**Data listing**
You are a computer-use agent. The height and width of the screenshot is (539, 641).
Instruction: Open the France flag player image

* * *

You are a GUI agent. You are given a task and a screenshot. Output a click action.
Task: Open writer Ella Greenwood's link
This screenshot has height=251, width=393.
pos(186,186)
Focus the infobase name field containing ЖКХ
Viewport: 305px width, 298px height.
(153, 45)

**Aim**
Repeat the lines from the one containing "You are a computer-use" through the one containing "Instruction: Open the", both included, without any changes.

**Result of the task**
You are a computer-use agent. The height and width of the screenshot is (539, 641).
Instruction: Open the France flag player image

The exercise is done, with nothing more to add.